Last year, while working at For the People, my colleague Jo Roca and I began to take a deeper look at the interviewing & hiring humans in small teams without a human resources manager. As the name suggests, For the People operate from a core belief that people are our most important resource. Therefore, the most important thing we do isn’t the work we create — it’s hiring the humans who create the work.

But like many small creative teams, our hiring process didn’t reflect that.

How we behave:

  • The kitchen sink problem: in a small team with no HR manager, hiring is everyone’s responsibility and no one’s priority…so things falls through the cracks and things get sloppy real fast, leading to frustration and a poor candidate experience.
  • Death by admin: If someone does take responsibility for hiring, there’s a metric tonne of admin involved to keep things moving (checking calendars, reviewing resumes, making sure the right people are in interviews…) and most small creative teams don’t have HR people — so all this admin becomes cumbersome in additional to day-to-day roles.
Managing our hiring process fell to the hands of a few already busy people, which meant that hiring was a reactive process, not a proactive search for talent.
  • Top down: For the first year or two, our founders identified, hired & managed the interview process.
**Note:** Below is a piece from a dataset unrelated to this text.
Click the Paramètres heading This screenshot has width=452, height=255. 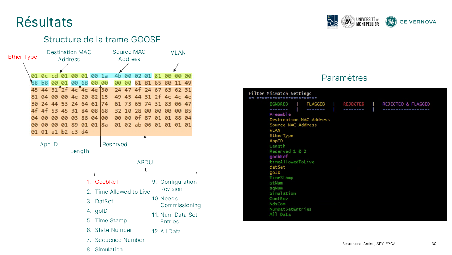point(344,78)
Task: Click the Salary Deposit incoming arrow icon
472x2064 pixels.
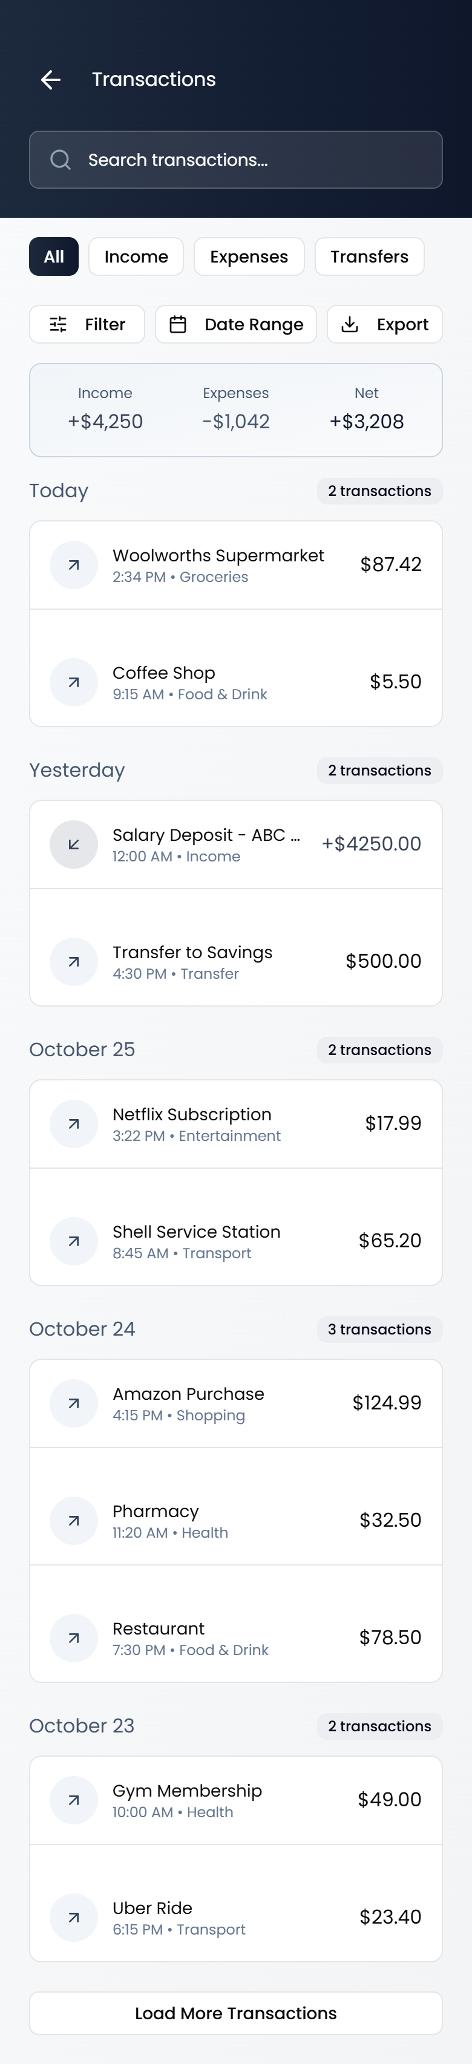Action: [74, 845]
This is an essential part of growing a team — a great team — and startups must go through this process. As Lazlo Bock writes in Work Rules, “Building an exceptional team or institution starts with a founder.” Great for your first 10 employees. Ultimately, not scalable.
  • The candidate experience. Candidates fall through the cracks, don’t get responded to, have inconsistent experiences, get disillusioned with how long it takes us to hire, and feel like a # — despite the fact that we’re a small team who wants to hire people. And the best candidates move fast — so moving slowly is almost a surefire way to lose out on great talent.
In the immortal words of T.Hanks…we had a problem.

Our behaviours weren’t lining up with our beliefs, which begged the question — how would we behave if we were operating form our core belief?

How we wanted to behave:

For the team.

We believe that creative work is a team sport. If we are to truly hire in a way that was for the team, we’d involve them in meaningful way in our hiring process. This means defining our hiring philosophy, training our team in how to assess candidates objectively, and providing the tools to ensure we were all on the lookout for great potential hires, all the time (Always be recruiting).

We needed a way to involve our team in the hiring process.

For the problems.

For the People exists to solve big, hairy problems. Research has proven that the best teams for solving big problems are diverse teams. But, we’re human. Humans are incredibly bad at making objective decisions, and in hiring, we fight an uphill battle to get past our own bias (unfortunately it’s very common hire people like us, instead of objectively choosing the best person for the job). If we are truly for the problems, we’ll be focused on objective assessments, not subjective ones. This means creating objective candidate assessments, training our people to avoid biased decisions, and searching for talent proactively rather than allowing a self-selecting process to occur.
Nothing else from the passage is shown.